| PRZEDSTAWIONY TEKST |
____________________
Już nie krztusiec i nie COVID-19. Nowa choroba zapełnia oddziały zakaźne
Trudna do wychwycenia w badaniu osłuchowym, spustoszenia, jakie poczyniła, ujawnia dopiero na zdjęciach rentgenowskich. Mykoplazma, bo o niej mowa, zapełnia teraz oddziały dziecięce. To zakażenie trudne do zdiagnozowania — wywołuje nietypowe objawy i rozwija się powoli. Lekarze mówią już wprost — o epidemii - informuje Medonet.
Specjalistyczne badania kluczem do diagnozy
Rozpoznanie mykoplazmy to wyzwanie dla pediatrów. Nietypowe objawy i powolny rozwój choroby sprawiają, że bez specjalistycznych badań, w tym testów na obecność przeciwciał oraz zdjęć rentgenowskich klatki piersiowej, trudno jest zdiagnozować zakażenie. Pomyłka w diagnostyce może prowadzić do opóźnienia w leczeniu, a to z kolei otwiera drogę do poważnych powikłań, takich jak zapalenie mózgu czy stawów - czytamy w serwisie Medonet.
Objawy mylące z krztuścem i grypą
Atypowe zapalenie płuc, uporczywy kaszel bez charakterystycznego dla krztuśca "piania", gorączka, bóle głowy i gardła, a nawet apatia i ogólne osłabienie – to objawy, które mogą być mylone z innymi chorobami dróg oddechowych. To z kolei prowadzi do zwłoki w podjęciu właściwej terapii antybiotykowej, co jest kluczowe w walce z mykoplazmą.
Jak unikać zakażenia?
Bakteria mykoplazma, nietypowa ze względu na brak ściany komórkowej, rozprzestrzenia się drogą kropelkową, stwarzając zagrożenie zarówno dla dzieci, jak i dorosłych. Jak czytamy w serwisie Medonet, szczególnie narażone są osoby przebywające w dużych skupiskach ludzkich, takich jak placówki edukacyjne czy koszary. Epidemie tej choroby mają tendencję do wybuchania co kilka lat, zwłaszcza w okresie późnej jesieni i wczesnej wiosny, mogąc trwać nawet kilka miesięcy. W cieniu globalnej pandemii COVID-19 oraz lokalnych epidemii krztuśca i RSV, zagrożenie mykoplazmą zostało nieco zapomniane.
Chociaż nie istnieje szczepionka zapobiegająca zakażeniu, można zminimalizować ryzyko, unikając większych skupisk ludzi i przestrzegając podstawowych zasad higieny.
Leczenie infekcji mykoplazmą
W terapii wykorzystuje się antybiotyki makrolidowe i tetracyklinowe (np. doksycyklina), a leczenie zazwyczaj trwa około 10 dni, aby zredukować ryzyko nawrotu choroby. Wspomagająco stosuje się leki przeciwgorączkowe i przeciwbólowe.
____________________
| ZADANIA DO WYKONANIA |
**1)** Wypisz wszystkie objawy, które tekst o mykoplazmie podaje jako mogące być mylone z innymi chorobami dróg oddechowych.
**2)** Zwróć fragment tekstu o mykoplazmie między słowami „Jak unikać zakażenia?” a „podstawowych zasad higieny.”, włącznie z nimi.
**3)** Proszę odpowiedzieć krótko na pytania do tekstu o mykoplazmie:
(a) Jaką drogą rozprzestrzenia się bakteria mykoplazma?
(b) W jakich okresach roku zwłaszcza wybuchają epidemie tej choroby?
(c) Ile zazwyczaj trwa leczenie?
Wykaz nie ma żadnego związku z tekstem o mykoplazmie.

| PRZEKAZANE INFORMACJE |
____________________
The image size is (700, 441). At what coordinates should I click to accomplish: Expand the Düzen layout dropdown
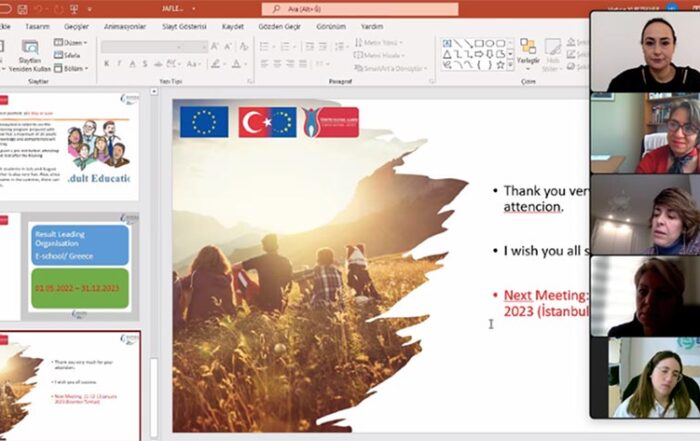[72, 43]
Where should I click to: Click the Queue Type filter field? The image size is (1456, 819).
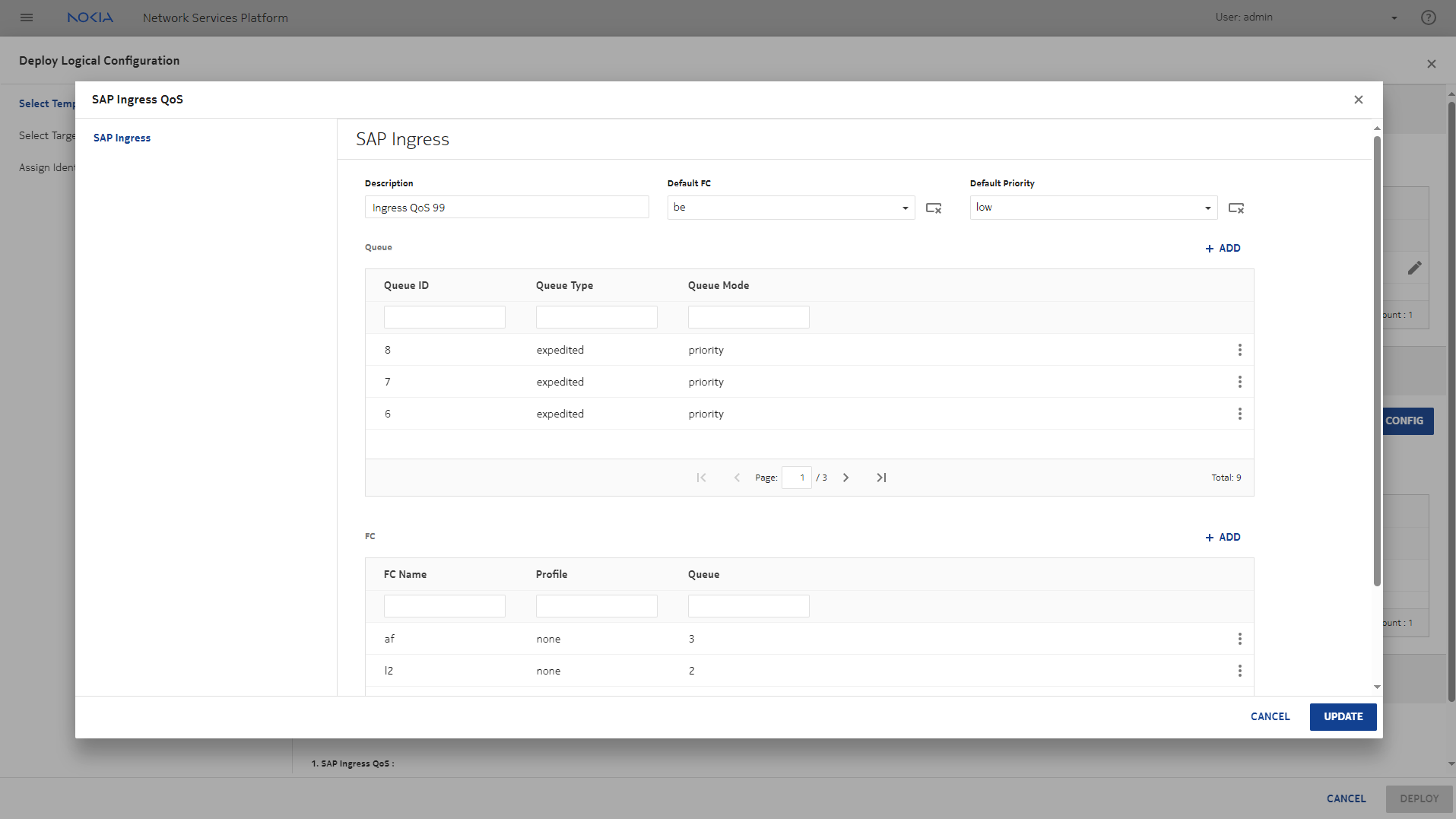(x=596, y=317)
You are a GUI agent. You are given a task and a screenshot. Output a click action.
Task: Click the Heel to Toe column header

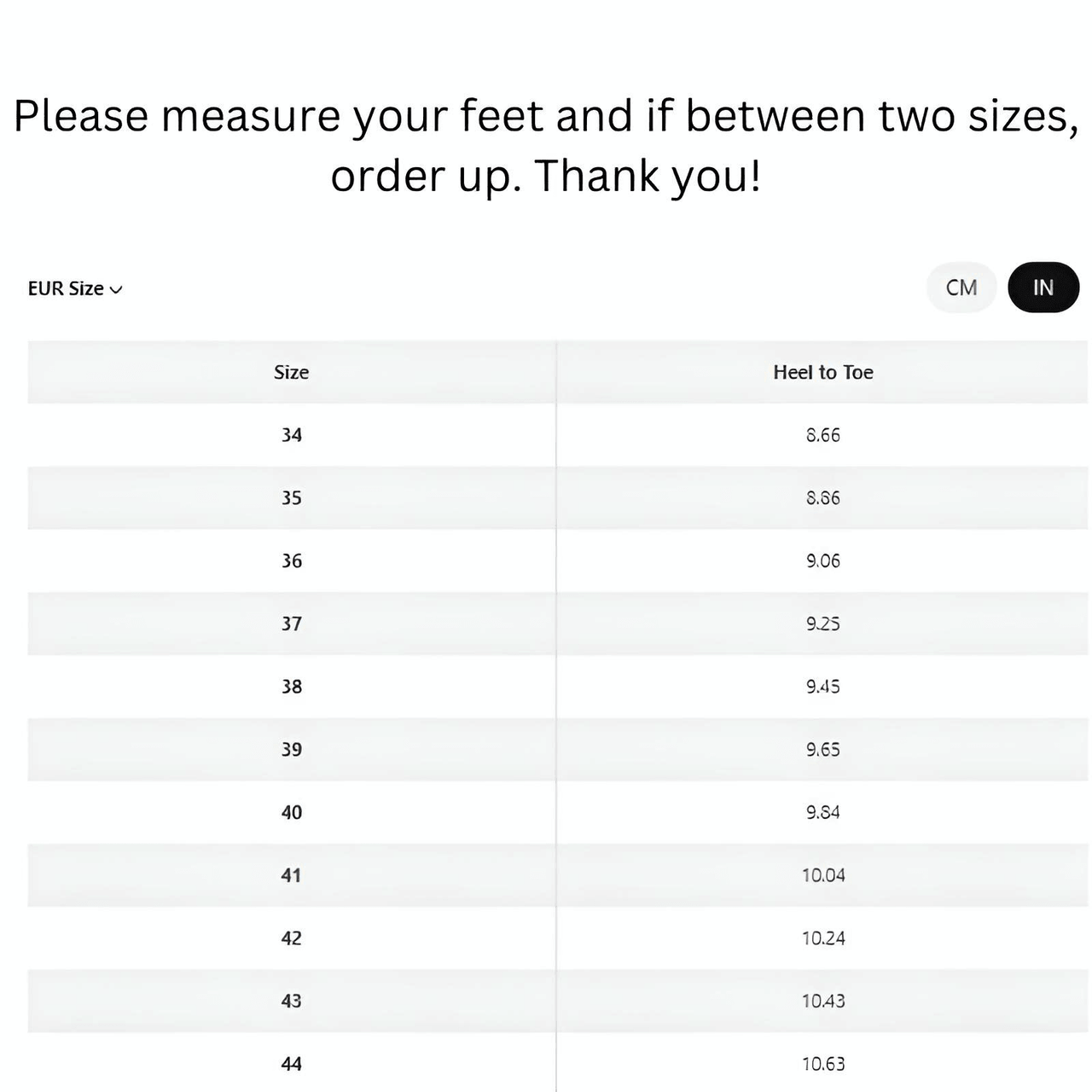click(822, 373)
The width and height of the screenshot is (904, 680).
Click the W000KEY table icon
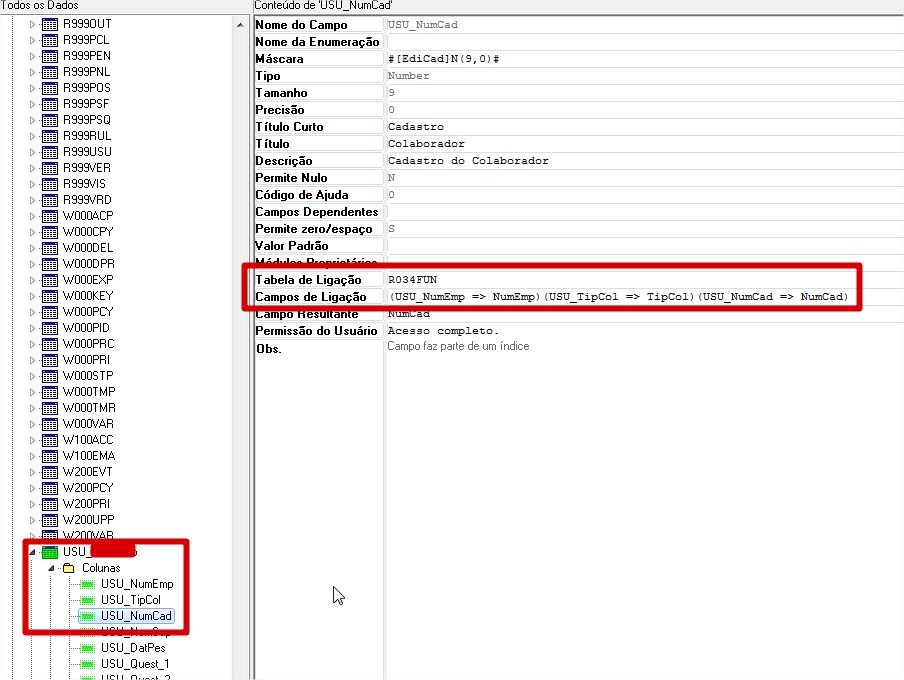coord(50,296)
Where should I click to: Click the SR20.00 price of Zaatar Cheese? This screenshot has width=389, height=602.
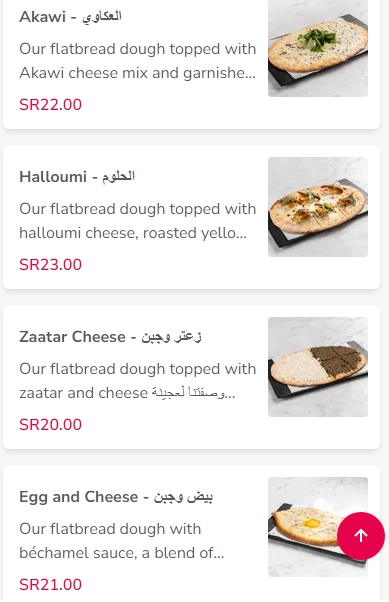[50, 425]
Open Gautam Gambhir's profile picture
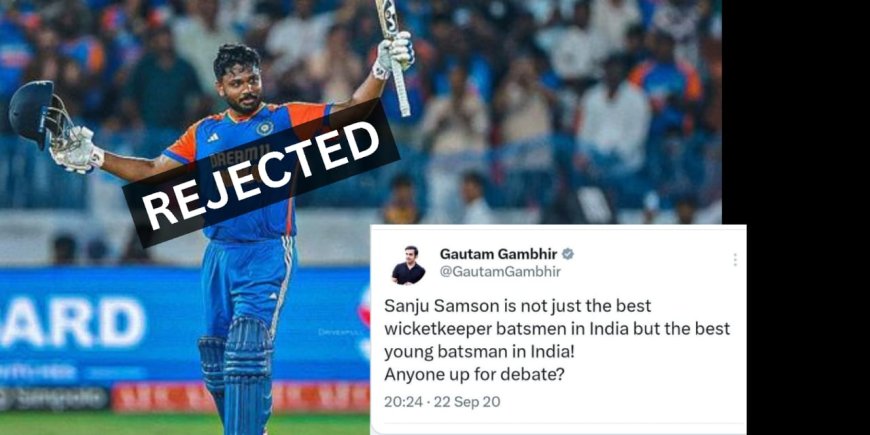The image size is (870, 435). click(408, 265)
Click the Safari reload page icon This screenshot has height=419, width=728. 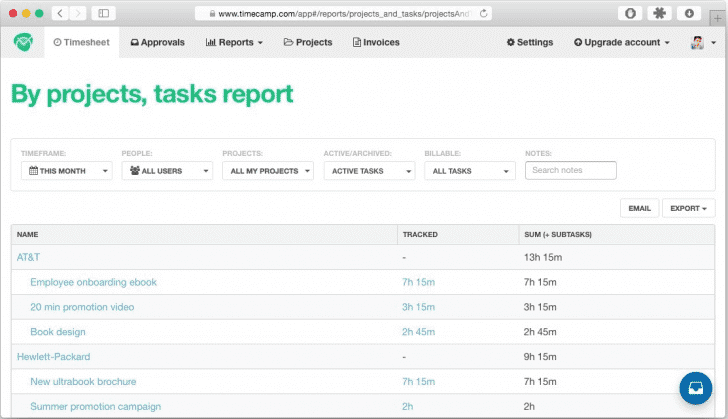pos(484,14)
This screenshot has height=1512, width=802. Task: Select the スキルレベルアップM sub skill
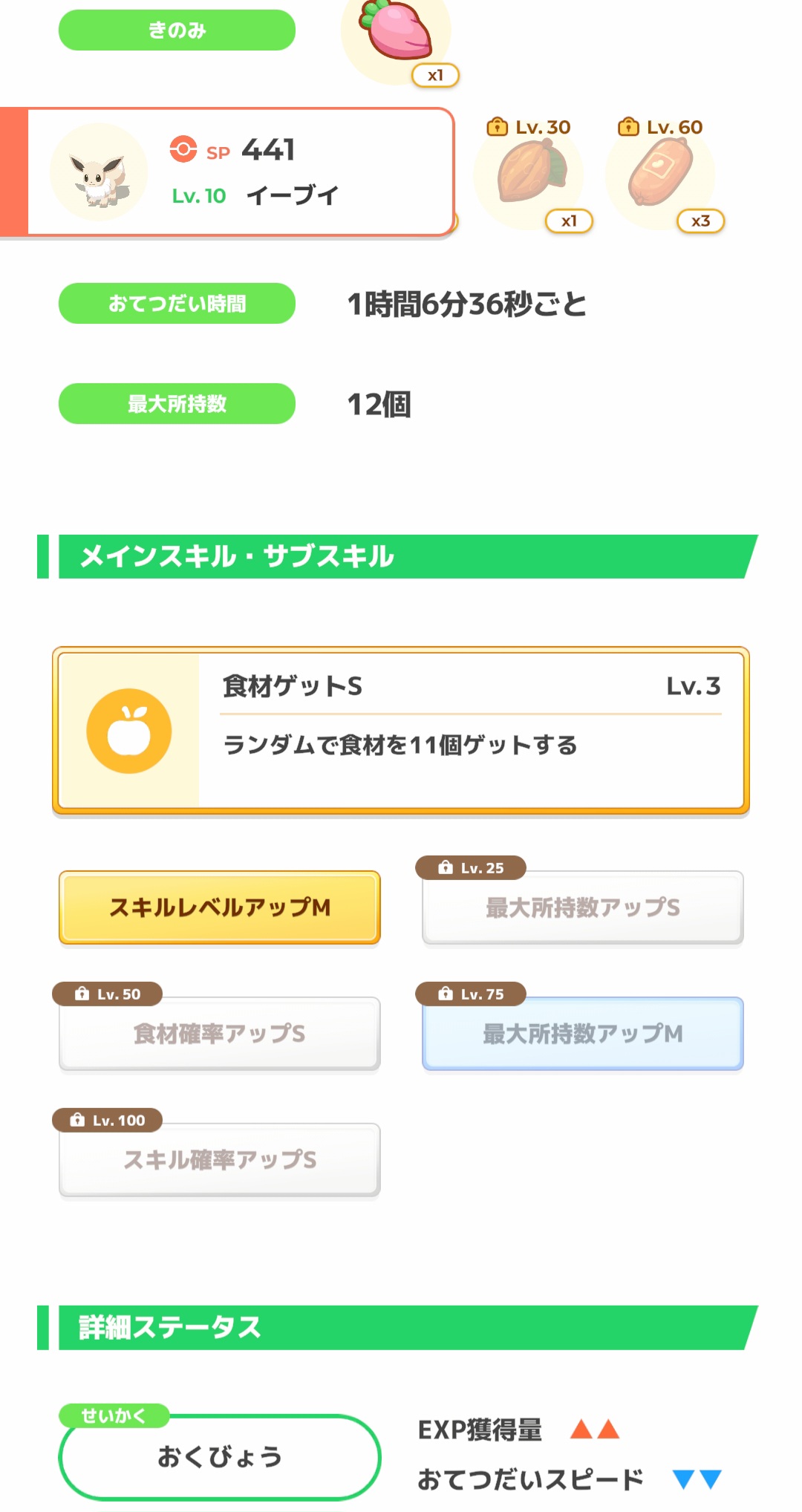coord(220,907)

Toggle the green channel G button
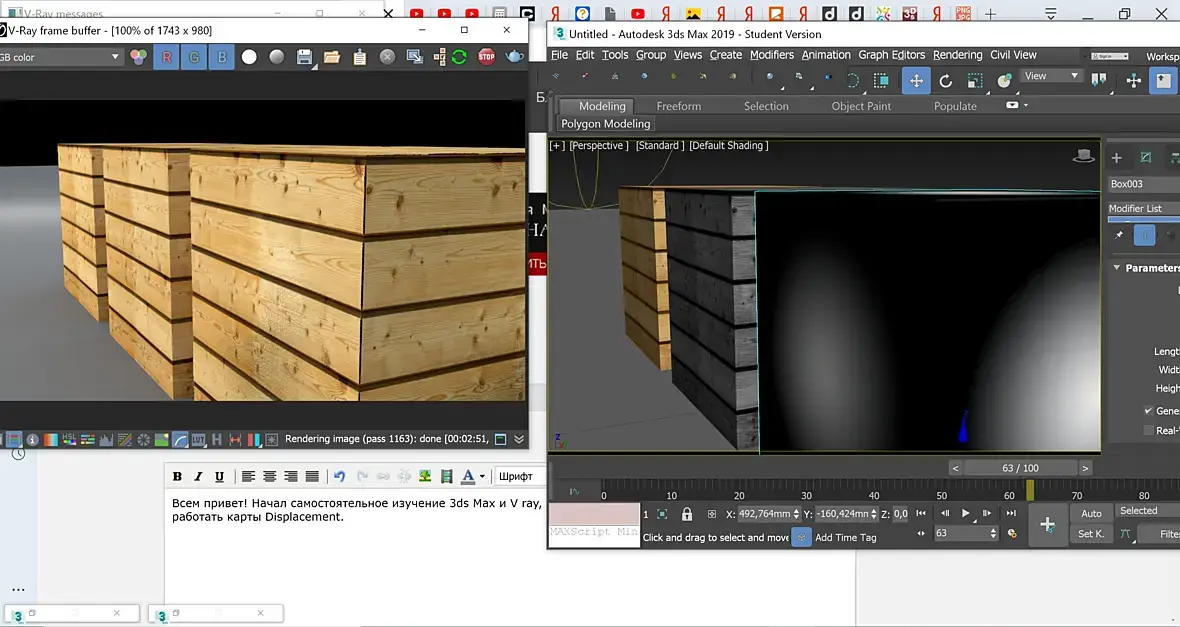pos(194,57)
____________________
| ODPOWIEDZI DO ZADAŃ |
**1)**
atypowe zapalenie płuc
uporczywy kaszel bez charakterystycznego dla krztuśca „piania”
gorączka
bóle głowy i gardła
apatia
ogólne osłabienie

**2)**
Jak unikać zakażenia?
Bakteria mykoplazma, nietypowa ze względu na brak ściany komórkowej, rozprzestrzenia się drogą kropelkową, stwarzając zagrożenie zarówno dla dzieci, jak i dorosłych. Jak czytamy w serwisie Medonet, szczególnie narażone są osoby przebywające w dużych skupiskach ludzkich, takich jak placówki edukacyjne czy koszary. Epidemie tej choroby mają tendencję do wybuchania co kilka lat, zwłaszcza w okresie późnej jesieni i wczesnej wiosny, mogąc trwać nawet kilka miesięcy. W cieniu globalnej pandemii COVID-19 oraz lokalnych epidemii krztuśca i RSV, zagrożenie mykoplazmą zostało nieco zapomniane.
Chociaż nie istnieje szczepionka zapobiegająca zakażeniu, można zminimalizować ryzyko, unikając większych skupisk ludzi i przestrzegając podstawowych zasad higieny.

**3)**
(a) Drogą kropelkową.
(b) Późną jesienią i wczesną wiosną.
(c) Około 10 dni.